MILLONARIO LLEGA SIN AVISAR A LA HORA DEL ALMUERZO… Y NO PUEDE CREER LO QUE VE

—Eso es imposible —gruñó, pero más hacia sí mismo que hacia Elena—. Tengo certificados de defunción, hay tumbas en el cementerio…

—Los papeles se compran, señor —susurró ella—. A ellos los tiraron.
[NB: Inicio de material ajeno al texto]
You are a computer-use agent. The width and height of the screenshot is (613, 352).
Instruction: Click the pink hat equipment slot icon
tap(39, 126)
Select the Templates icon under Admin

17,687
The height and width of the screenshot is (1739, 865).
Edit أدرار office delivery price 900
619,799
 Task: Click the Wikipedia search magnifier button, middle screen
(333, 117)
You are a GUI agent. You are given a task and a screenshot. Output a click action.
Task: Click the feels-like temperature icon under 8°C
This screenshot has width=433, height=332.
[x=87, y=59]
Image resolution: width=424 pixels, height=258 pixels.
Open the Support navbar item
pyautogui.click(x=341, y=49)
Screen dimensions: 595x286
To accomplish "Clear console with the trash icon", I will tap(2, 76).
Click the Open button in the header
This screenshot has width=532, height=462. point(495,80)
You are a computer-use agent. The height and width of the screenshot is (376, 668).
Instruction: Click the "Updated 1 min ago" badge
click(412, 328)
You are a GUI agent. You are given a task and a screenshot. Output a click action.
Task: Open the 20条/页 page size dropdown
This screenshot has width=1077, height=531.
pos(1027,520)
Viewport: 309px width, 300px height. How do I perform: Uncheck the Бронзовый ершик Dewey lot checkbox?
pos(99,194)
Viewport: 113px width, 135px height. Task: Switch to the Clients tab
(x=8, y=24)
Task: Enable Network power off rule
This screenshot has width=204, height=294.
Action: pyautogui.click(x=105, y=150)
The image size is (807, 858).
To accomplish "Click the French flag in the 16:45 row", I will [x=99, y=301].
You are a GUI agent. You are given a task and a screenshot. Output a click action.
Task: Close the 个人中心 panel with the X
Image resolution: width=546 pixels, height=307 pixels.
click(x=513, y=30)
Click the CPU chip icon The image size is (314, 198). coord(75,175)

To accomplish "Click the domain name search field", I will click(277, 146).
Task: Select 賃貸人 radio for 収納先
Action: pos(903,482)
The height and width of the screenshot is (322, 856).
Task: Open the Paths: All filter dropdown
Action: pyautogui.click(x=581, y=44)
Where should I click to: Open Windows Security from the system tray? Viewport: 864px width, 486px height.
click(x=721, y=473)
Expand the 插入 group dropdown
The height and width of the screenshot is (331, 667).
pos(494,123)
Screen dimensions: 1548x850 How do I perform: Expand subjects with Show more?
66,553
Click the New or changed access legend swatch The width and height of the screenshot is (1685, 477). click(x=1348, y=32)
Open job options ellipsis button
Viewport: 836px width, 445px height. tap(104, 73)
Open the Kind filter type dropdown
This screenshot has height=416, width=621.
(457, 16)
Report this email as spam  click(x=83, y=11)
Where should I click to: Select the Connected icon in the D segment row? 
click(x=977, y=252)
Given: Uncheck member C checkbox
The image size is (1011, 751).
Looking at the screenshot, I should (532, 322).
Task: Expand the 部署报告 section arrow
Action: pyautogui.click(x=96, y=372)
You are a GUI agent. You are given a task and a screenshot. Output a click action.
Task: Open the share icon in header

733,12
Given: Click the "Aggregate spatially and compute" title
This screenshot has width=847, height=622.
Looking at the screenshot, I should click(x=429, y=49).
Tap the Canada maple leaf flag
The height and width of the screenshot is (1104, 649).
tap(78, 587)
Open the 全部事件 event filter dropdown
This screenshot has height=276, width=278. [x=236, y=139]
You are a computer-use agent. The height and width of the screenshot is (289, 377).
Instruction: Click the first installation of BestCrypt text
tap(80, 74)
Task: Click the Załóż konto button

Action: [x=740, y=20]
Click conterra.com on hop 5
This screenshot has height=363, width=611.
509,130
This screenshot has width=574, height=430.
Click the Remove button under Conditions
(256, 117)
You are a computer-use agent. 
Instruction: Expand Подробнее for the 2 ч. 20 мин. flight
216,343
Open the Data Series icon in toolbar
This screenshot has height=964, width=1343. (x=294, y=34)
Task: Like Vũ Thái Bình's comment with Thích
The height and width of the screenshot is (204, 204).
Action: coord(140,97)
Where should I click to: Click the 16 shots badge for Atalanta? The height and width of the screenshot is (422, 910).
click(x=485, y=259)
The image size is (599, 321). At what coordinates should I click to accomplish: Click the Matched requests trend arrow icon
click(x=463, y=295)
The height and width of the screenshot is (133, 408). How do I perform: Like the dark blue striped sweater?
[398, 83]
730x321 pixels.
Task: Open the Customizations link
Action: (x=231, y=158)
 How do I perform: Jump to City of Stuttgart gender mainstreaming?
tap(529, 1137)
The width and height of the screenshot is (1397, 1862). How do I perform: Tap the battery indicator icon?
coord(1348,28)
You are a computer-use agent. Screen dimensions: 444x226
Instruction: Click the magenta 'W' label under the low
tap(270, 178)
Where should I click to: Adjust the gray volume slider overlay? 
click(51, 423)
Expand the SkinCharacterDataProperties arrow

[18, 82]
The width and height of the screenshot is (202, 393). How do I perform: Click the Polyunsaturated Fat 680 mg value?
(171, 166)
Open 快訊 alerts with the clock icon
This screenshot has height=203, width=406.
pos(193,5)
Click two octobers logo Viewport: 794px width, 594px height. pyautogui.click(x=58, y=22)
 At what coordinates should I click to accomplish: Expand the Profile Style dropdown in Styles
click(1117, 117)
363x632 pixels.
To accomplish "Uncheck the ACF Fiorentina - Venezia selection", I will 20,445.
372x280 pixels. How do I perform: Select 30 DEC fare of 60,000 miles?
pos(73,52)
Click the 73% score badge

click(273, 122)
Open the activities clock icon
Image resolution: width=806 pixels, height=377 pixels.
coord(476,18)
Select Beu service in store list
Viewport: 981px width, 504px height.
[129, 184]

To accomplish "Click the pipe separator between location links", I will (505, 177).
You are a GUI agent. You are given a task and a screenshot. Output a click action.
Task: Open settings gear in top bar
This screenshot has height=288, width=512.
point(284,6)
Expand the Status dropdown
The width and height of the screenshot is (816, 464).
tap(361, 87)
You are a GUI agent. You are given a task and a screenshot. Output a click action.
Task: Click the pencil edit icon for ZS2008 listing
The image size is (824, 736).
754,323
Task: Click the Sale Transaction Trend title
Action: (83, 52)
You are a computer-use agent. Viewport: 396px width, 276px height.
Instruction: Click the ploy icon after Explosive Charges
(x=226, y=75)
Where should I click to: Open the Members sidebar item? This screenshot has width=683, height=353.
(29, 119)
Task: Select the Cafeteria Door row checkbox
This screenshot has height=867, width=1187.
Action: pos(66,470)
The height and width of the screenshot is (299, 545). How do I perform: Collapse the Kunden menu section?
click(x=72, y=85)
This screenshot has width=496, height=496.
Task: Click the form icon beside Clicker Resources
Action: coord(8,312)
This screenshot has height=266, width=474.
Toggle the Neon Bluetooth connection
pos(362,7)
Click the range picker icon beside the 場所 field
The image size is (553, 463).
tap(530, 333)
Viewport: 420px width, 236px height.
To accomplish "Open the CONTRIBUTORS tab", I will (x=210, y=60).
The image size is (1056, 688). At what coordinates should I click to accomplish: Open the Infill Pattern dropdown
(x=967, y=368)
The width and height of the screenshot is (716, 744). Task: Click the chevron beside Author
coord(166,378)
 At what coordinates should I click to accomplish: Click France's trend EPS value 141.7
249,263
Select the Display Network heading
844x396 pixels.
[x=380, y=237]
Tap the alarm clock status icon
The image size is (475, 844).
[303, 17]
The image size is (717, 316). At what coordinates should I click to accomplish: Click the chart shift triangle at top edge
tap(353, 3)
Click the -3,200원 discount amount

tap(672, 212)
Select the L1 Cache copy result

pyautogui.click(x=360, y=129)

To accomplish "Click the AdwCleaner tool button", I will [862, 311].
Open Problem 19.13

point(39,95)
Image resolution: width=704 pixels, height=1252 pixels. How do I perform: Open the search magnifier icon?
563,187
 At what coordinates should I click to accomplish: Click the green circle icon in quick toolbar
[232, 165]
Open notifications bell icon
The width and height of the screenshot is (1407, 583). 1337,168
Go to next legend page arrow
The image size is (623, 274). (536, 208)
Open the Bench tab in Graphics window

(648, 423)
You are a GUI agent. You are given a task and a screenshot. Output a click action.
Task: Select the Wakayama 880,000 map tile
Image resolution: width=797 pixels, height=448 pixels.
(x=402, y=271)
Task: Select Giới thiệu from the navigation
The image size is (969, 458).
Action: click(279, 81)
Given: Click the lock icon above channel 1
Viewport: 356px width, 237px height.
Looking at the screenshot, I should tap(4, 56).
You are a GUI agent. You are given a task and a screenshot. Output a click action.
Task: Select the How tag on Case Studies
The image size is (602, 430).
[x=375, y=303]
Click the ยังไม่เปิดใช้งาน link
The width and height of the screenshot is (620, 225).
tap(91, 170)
Las palabras cayeron como piedras.

—¿Dónde los encontraste? —su voz ya no tenía la soberbia de millonario. Sonaba como un hombre desnudo frente a una verdad que no quiere ver.

Elena tragó saliva.

—Hace seis meses… detrás del restaurante italiano donde usted cena los viernes. Escuché un llanto entre los contenedores de basura. Pensé que eran gatos, pero… —se le quebró la voz— eran ellos. Estaban empapados, peleando con un perro por una caja de pizza mojada. El mayor trataba de romper el cartón para darle a los hermanitos. Tenían marcas en los tobillos… como si los hubieran tenido atados.

Alejandro sintió náuseas.

—No podía dejarlos ahí —continuó ella, con las lágrimas ya corriendo—. Gasté todo mi sueldo en un taxi y los traje a mi cuarto. Con lo que usted tira, con lo que va a la basura, los he ido manteniendo vivos. El arroz amarillo… —miró la mesa— es lo único que puedo comprar en cantidad. Les digo que es arroz de oro, que es mágico y los hará fuertes.

Los niños escuchaban en silencio, sin entender del todo, pero apretados unos contra otros.

Alejandro se llevó la mano al rostro. Quiso negar, gritar, echarla, pero algo más fuerte lo empujó hacia adelante.

—Pruebas —murmuró—. Necesito pruebas.